La metà della popolazione mondiale non usa che otto lingue quotidianamente. Al contrario, la sola Nuova-Guinea ospita un sesto degli idiomi del mondo.
Il patrimonio linguistico mondiale è distribuito in modo completamente disomogeneo. Secondo le stime di SIL Internazionale (Summer Institut of Linguistics), organizzazione che lotta in favore delle lingue meno conosciute, solo il 3% delle 6 000 lingue del mondo è utilizzato in Europa, mentre la regione Asia-Pacifico ne ospita la metà, essendo il campione formato nell’insieme dalla Nuova –Guinea (il territorio indonesiano d’Irian Jaya e la Papuasia-Nuova-Guinea), che conta da solo un sesto degli idiomi del mondo. Il mappamondo della diversità linguistica non coincide con quello della densità della popolazione: il 96% delle lingue è parlato dal 4% della popolazione mondiale e più dell’80% delle lingue sono endemiche, vale a dire confinate ad un solo paese. Una ventina fra loro solamente sono parlate da centinaia di milioni di persone, in diversi paesi. Nonostante le cifre varino in funzione dei metodi di calcolo, l’Encyclopédie Millennium (Editions Nathan, Parigi, 1998) stima che circa la metà della popolazione mondiale usa come lingua quotidiana una delle otto lingue più distribuite: il Cinese (1,2 miliardi di parlatori), l’Inglese (478 milioni), l’Hindi (437 milioni), lo Spagnolo (392 milioni), il Russo (284 milioni), l’Arabo (225 milioni), il Portoghese (184 milioni) ed il Francese (125 milioni). Il SIL fornisce dei dati sensibilmente paragonabili, aggiungendo per queste lingue dei parlatori di “madrelingua” e di “seconda lingua” (voir p. 21).
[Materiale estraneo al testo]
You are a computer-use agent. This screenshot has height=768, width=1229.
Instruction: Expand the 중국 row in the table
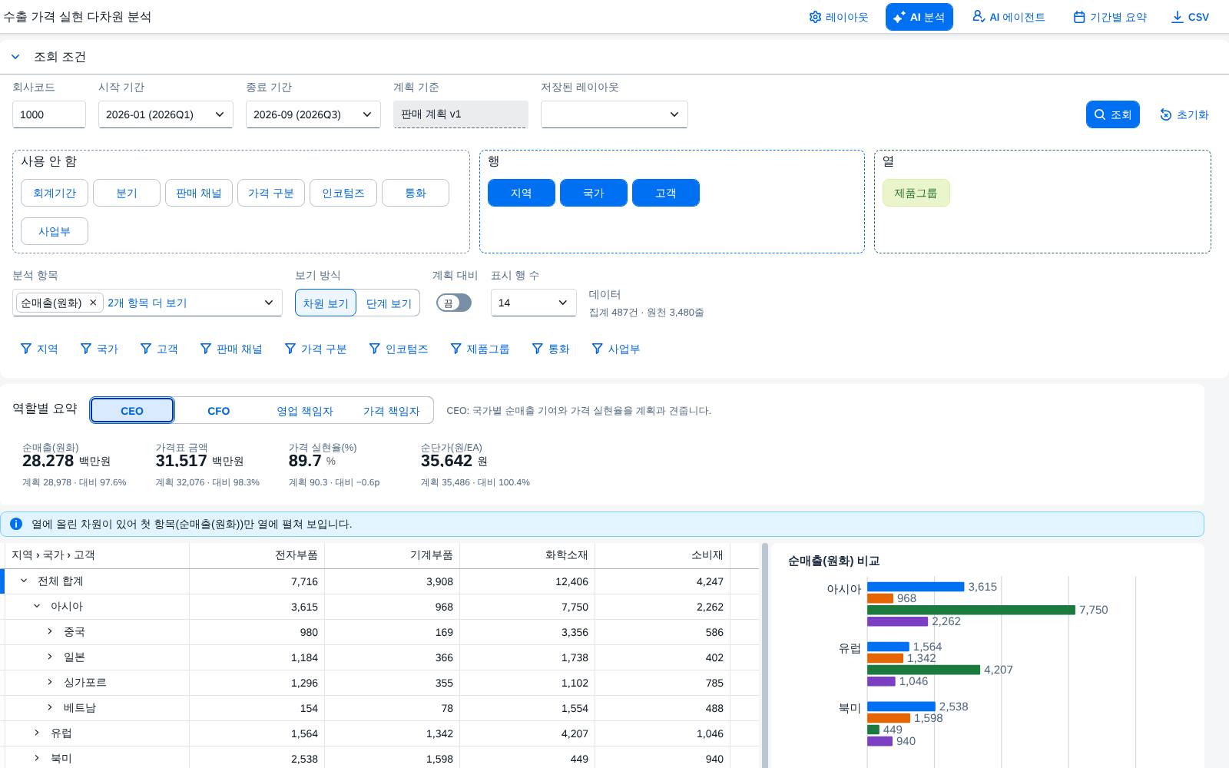pyautogui.click(x=50, y=631)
Dieci lingue muoiono ogni anno
Questo squilibrio porta gli esperti a prevedere la scomparsa del 95% delle lingue viventi nel corso di questo secolo. Attualmente, 10 lingue si estinguono ogni anno da qualche parte nel mondo. Alcuni arrivano ad affermare che una lingua muore ogni due settimane. I tassi d’estinzione sono particolarmente alti nelle zone in cui la diversità linguistica è la più ampia. In Africa, più di 200 lingue contano già meno di 500 parlatori e rischiano di sparire rapidamente: la soglia di sopravvivenza d’una lingua è fissata a 100 000 parlatori. Nel continente nord-americano, le minacce più gravi gravano sulle lingue Indigene e Creole, in particolar modo negli Stati Uniti e nel Canada, dove le 200 lingue Amerindiane che sono sopravvissute fin’ora sono tutte in pericolo, eccetto il Navajo, il Cree e l’Ojibwa. In America Latina, tra un terzo e la metà delle 500 lingue Amerindiane sono in pericolo, la riduzione più forte essendo prevista per il Brasile, dove la maggior parte delle lingue sono parlate da comunità particolarmente ristrette. Nel Sud-Est asiatico, il numero di parlatori per lingua è relativamente elevato e l’avvenire delle 600 a 700 lingue esistenti dipenderà essenzialmente dalle politiche degli Stati. Invece, nel Nord-Est asiatico, solo sei lingue delle 47 censite hanno la possibilità reale di competere con il Russo: 20 sono ”moribonde”, 8 ”prossime all’estinzione”, e 13 ”in pericolo”. Le prime vengono parlate da una decina di persone tutt’al più, le seconde sono maggiormente utilizzate ma non sono trasmesse ai bambini e le terze contano dei bambini, fra i loro parlatori, ma in numero decrescente (Libro rosso sulle lingue minacciate d’Europa e del Nord-Est asiatico, Edizioni UNESCO, di prossima pubblicazione). In Europa, infine, dove il numero di lingue varia dal semplice al doppio in funzione dei criteri di definizione utilizzati, 123 lingue, secondo questo stesso testo, sono parlate, di cui 9 sono moribonde, 26 prossime all’estinzione e 38 in pericolo.